Revisiting Min-Max Optimization Problem in Adversarial Training
Sina Hajer Ahmadi, Hassan Bahrami
TL;DR
The paper targets adversarial vulnerability in CNNs by reformulating the classic adversarial training min-max problem into a probabilistic saddle-point framework. It replaces the inner maximization with a perturbation integral weighted by an exponential loss, leveraging sampling from priors and large $\lambda$ to approximate the worst-case perturbation. The authors explore multiple perturbation sampling strategies, including spatial and DCT-domain methods with uniform, PGD/CW-inspired, Laplacian, and empirical-PDF perturbations, and report that empirical-pdf sampling in both spatial and DCT domains yields the strongest robustness on MNIST. Results show improved resistance to PGD attacks over a range of $\epsilon$ values and a more graceful degradation under stronger adversaries, suggesting a viable path toward more robust deep learning models; however, the approach shows limited defense against CW attacks and is slated for further validation on CIFAR-10 and additional attack types.
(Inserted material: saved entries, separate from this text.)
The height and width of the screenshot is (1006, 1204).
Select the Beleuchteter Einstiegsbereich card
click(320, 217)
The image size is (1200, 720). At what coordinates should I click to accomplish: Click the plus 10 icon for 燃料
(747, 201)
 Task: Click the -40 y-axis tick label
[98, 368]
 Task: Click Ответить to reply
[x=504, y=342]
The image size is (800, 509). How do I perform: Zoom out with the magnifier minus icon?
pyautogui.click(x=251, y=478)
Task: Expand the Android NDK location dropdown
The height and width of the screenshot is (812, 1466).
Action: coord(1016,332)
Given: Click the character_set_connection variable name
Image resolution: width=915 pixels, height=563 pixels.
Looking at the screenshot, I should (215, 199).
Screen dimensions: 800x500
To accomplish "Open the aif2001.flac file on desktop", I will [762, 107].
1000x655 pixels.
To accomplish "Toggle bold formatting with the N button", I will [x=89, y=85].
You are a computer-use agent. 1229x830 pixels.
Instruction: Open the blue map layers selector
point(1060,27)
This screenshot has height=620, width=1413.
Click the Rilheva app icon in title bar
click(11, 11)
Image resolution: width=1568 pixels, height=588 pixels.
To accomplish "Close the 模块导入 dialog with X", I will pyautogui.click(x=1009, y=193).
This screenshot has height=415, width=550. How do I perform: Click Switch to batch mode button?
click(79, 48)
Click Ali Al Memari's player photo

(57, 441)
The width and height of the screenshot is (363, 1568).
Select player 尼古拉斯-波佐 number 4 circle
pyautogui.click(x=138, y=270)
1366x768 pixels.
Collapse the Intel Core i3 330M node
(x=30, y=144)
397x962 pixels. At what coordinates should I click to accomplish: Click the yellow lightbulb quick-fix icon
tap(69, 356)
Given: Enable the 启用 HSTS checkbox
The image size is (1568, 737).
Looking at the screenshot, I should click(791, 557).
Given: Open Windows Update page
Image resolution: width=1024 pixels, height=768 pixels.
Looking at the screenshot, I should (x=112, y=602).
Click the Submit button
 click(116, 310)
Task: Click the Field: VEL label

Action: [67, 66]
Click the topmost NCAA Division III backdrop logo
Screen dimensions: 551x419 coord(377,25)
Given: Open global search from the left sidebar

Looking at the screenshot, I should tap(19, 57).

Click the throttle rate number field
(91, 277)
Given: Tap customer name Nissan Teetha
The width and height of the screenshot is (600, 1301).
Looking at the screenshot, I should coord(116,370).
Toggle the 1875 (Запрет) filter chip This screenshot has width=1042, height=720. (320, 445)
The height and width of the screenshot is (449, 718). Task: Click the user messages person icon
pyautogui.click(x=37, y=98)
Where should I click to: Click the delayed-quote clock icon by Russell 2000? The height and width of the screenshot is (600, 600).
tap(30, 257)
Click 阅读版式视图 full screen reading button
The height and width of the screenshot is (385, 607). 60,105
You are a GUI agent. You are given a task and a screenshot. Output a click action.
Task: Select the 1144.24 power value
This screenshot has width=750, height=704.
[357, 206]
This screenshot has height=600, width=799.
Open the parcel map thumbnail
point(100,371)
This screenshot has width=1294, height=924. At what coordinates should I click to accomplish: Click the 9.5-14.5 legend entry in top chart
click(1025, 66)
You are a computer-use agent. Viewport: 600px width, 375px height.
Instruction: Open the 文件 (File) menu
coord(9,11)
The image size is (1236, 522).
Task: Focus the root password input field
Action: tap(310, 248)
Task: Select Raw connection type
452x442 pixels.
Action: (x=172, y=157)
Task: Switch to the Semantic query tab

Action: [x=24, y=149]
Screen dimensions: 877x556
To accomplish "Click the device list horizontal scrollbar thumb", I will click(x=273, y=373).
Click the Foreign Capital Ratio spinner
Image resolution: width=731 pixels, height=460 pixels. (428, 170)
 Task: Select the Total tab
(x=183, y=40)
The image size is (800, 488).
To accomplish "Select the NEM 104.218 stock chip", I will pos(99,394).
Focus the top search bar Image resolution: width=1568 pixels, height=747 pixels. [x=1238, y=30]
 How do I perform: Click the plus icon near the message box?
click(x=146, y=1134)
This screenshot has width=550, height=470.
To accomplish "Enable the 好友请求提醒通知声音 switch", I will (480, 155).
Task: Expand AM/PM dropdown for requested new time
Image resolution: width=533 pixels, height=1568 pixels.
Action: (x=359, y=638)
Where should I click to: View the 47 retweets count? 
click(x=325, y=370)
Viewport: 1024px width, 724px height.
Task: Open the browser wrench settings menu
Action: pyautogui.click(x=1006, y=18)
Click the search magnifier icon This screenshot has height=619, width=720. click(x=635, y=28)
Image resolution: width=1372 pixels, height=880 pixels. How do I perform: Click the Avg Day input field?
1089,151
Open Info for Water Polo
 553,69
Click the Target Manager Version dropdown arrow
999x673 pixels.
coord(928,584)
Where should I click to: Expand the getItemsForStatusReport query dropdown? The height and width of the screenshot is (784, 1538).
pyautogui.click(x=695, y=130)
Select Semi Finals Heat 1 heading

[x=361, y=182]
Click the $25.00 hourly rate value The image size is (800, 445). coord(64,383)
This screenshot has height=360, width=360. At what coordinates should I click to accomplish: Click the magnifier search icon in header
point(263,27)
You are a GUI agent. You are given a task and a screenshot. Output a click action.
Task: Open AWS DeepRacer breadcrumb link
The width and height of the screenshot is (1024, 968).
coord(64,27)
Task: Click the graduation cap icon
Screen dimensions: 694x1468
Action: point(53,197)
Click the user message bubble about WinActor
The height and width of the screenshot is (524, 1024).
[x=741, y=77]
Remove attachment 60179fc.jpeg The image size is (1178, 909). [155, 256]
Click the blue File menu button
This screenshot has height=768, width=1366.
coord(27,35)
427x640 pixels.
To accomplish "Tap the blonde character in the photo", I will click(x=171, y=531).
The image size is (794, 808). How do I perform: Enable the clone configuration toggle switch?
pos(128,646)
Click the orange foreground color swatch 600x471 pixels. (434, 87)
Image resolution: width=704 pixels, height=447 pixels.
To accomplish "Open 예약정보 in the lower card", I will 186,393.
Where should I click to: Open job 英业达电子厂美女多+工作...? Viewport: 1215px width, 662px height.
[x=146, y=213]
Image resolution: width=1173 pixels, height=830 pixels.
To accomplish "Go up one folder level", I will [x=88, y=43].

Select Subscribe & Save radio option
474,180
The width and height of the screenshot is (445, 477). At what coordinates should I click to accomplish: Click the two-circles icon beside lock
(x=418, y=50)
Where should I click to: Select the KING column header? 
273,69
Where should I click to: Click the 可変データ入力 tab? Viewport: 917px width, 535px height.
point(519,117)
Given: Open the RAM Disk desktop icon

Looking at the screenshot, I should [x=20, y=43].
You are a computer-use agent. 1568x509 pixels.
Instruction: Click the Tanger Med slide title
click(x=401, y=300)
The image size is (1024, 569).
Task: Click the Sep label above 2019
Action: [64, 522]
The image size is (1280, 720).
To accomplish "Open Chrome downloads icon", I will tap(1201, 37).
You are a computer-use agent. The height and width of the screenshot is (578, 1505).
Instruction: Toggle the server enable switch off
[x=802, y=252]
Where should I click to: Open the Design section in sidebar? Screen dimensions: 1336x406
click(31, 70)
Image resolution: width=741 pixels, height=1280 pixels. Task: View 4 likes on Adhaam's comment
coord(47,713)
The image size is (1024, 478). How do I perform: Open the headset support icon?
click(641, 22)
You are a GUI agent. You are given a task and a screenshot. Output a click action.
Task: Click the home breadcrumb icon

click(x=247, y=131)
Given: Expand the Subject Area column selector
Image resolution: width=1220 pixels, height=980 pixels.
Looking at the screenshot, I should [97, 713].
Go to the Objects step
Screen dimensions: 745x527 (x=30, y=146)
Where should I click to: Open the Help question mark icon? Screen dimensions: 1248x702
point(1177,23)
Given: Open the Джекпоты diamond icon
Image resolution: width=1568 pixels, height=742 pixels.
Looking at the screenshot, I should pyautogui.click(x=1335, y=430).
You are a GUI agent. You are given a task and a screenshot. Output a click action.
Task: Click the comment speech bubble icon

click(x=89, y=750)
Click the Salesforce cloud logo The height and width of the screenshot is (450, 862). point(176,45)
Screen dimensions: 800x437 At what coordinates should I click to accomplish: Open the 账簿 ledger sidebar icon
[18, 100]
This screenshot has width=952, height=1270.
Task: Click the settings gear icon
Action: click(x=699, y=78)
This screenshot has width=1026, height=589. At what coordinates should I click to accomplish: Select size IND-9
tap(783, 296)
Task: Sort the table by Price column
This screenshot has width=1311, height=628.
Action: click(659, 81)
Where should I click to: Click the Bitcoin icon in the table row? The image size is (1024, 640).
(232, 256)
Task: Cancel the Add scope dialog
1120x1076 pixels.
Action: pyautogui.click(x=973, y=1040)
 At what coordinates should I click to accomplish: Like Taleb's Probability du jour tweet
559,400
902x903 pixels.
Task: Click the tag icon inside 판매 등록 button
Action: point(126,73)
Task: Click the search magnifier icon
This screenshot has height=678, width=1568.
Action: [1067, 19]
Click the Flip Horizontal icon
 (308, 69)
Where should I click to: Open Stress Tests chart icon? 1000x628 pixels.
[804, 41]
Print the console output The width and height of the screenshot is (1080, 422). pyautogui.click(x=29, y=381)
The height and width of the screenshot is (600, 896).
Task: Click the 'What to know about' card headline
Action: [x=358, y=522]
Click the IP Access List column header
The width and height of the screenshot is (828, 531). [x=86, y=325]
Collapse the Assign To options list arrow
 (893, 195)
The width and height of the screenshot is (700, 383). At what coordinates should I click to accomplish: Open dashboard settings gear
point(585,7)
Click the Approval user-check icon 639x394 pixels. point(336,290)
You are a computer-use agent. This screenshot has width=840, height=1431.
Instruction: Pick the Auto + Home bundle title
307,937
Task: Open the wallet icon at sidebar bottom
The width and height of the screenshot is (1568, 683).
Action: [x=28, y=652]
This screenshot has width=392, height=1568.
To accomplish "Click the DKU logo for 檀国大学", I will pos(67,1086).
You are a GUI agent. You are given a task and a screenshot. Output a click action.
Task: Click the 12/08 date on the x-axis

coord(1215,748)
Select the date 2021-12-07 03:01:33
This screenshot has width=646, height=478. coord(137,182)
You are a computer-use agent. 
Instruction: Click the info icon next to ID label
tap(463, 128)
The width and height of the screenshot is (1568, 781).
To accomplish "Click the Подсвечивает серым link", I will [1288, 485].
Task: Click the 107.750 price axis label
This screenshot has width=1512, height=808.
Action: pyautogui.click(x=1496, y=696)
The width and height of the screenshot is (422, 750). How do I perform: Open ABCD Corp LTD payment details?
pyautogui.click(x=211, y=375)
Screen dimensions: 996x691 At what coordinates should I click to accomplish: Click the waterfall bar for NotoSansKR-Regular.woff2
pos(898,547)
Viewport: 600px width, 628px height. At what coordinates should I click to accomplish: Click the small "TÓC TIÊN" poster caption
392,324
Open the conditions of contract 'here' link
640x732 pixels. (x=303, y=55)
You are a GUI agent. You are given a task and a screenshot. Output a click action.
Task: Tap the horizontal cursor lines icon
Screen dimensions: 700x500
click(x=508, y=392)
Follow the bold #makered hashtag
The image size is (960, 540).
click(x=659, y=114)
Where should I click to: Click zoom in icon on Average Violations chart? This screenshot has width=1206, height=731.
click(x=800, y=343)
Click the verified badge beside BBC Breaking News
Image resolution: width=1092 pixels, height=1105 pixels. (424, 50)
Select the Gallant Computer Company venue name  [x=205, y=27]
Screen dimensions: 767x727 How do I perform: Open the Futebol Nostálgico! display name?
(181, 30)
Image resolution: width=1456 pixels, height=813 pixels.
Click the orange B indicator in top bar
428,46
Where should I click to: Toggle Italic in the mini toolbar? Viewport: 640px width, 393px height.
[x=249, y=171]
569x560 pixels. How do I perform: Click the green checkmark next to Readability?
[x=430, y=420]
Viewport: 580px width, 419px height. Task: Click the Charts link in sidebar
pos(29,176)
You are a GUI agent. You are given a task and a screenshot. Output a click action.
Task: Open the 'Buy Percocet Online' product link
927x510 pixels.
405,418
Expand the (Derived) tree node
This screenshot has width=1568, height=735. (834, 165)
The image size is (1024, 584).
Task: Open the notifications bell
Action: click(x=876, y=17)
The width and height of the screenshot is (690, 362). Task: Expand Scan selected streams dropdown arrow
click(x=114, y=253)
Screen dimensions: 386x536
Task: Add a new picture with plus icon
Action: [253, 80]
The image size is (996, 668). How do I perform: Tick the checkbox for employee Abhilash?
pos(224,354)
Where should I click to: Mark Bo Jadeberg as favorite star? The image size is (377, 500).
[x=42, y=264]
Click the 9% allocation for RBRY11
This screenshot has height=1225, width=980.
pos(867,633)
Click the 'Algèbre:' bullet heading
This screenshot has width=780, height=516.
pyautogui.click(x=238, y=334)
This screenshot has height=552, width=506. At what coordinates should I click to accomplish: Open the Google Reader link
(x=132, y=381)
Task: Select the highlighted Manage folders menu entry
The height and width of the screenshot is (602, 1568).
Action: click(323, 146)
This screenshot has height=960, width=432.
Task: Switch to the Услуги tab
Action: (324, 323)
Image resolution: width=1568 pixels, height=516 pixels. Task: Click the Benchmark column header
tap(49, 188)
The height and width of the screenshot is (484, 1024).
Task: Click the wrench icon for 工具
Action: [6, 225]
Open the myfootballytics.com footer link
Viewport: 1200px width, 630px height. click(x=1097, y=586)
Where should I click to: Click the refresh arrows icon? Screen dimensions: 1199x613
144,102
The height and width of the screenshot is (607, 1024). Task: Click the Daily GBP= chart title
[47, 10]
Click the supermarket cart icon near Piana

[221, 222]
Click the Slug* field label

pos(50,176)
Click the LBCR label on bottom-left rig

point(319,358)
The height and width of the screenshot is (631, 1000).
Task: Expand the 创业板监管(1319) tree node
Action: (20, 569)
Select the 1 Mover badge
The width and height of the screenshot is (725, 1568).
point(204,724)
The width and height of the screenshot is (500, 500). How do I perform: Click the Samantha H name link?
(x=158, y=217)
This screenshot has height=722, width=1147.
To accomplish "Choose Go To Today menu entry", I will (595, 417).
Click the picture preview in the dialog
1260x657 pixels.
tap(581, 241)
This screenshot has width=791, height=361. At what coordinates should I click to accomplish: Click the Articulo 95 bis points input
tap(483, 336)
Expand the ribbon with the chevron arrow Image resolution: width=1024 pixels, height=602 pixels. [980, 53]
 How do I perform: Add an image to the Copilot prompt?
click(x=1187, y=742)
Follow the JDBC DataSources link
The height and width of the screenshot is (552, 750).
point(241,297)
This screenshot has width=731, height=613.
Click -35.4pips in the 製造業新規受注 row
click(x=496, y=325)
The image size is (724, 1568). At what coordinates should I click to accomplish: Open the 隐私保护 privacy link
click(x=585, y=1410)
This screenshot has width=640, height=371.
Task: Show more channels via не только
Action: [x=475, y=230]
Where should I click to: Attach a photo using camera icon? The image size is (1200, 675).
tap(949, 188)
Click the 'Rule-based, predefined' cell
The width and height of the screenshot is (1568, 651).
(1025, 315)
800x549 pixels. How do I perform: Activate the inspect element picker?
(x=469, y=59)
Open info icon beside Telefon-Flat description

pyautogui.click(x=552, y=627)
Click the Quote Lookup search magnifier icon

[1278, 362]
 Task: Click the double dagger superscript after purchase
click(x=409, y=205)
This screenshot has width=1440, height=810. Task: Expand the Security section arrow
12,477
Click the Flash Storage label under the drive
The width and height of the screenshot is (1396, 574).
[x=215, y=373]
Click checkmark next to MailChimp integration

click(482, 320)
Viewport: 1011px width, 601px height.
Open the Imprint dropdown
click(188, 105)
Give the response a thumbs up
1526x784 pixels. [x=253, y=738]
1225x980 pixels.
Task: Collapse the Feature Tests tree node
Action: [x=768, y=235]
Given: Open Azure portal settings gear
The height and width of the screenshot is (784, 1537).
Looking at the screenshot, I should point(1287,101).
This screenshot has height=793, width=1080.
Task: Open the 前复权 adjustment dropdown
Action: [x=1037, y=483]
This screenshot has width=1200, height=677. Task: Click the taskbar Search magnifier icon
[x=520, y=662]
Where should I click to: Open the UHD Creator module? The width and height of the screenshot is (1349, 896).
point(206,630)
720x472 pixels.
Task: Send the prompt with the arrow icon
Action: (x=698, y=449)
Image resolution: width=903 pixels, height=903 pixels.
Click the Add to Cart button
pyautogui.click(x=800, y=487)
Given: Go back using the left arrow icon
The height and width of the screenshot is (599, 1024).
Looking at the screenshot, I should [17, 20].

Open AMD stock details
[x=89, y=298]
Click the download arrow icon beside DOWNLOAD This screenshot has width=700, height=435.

Overall, the work offers a theoretically motivated, empirically validated step toward more secure and robust adversarial training through probabilistic perturbation sampling and domain-aware perturbation modeling.
Abstract
The rise of computer vision applications in the real world puts the security of the deep neural networks at risk. Recent works demonstrate that convolutional neural networks are susceptible to adversarial examples - where the input images look similar to the natural images but are classified incorrectly by the model. To provide a rebuttal to this problem, we propose a new method to build robust deep neural networks against adversarial attacks by reformulating the saddle point optimization problem in \cite{madry2017towards}. Our proposed method offers significant resistance and a concrete security guarantee against multiple adversaries. The goal of this paper is to act as a stepping stone for a new variation of deep learning models which would lead towards fully robust deep learning models.